Task objective:
Beginning with the line that holds "The height and", copy each line to the end of the records exactly, except the pictures.

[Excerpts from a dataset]
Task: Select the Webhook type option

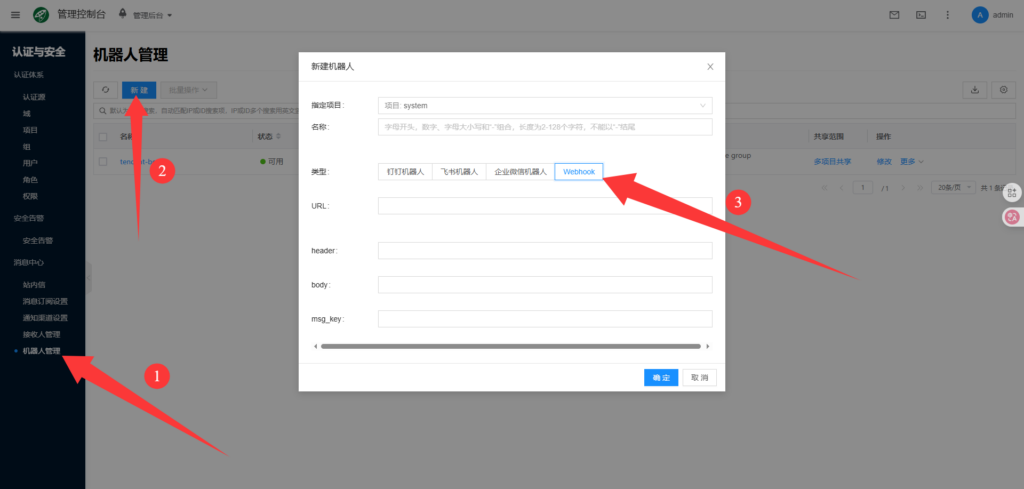Action: [579, 171]
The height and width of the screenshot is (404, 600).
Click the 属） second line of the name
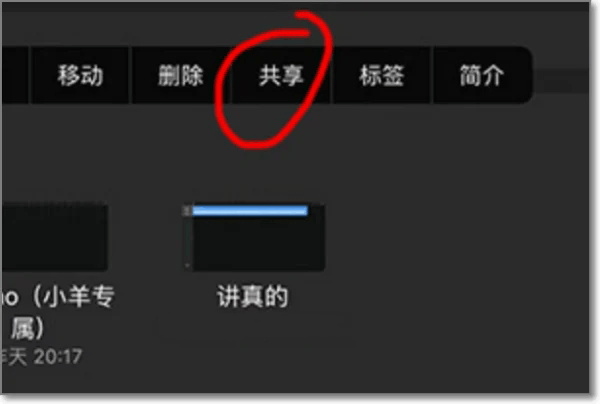click(x=27, y=329)
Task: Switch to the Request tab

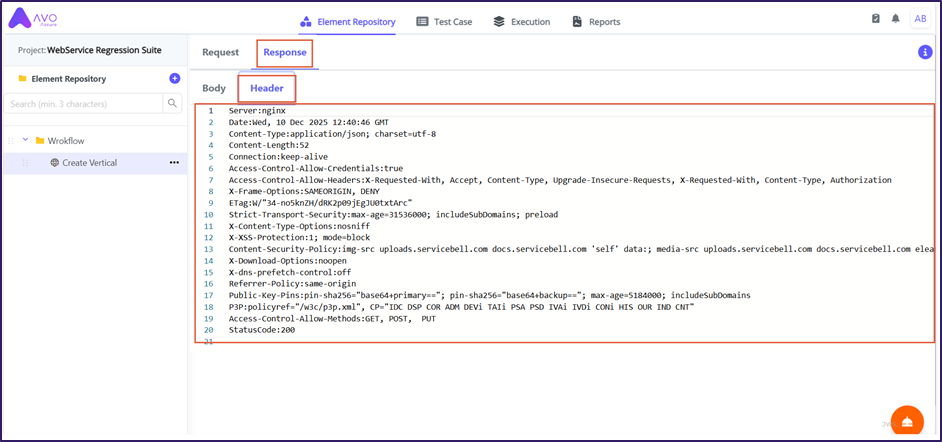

Your response:
The height and width of the screenshot is (404, 600).
Click the 属） second line of the name
click(x=27, y=329)
Task: Switch to the Request tab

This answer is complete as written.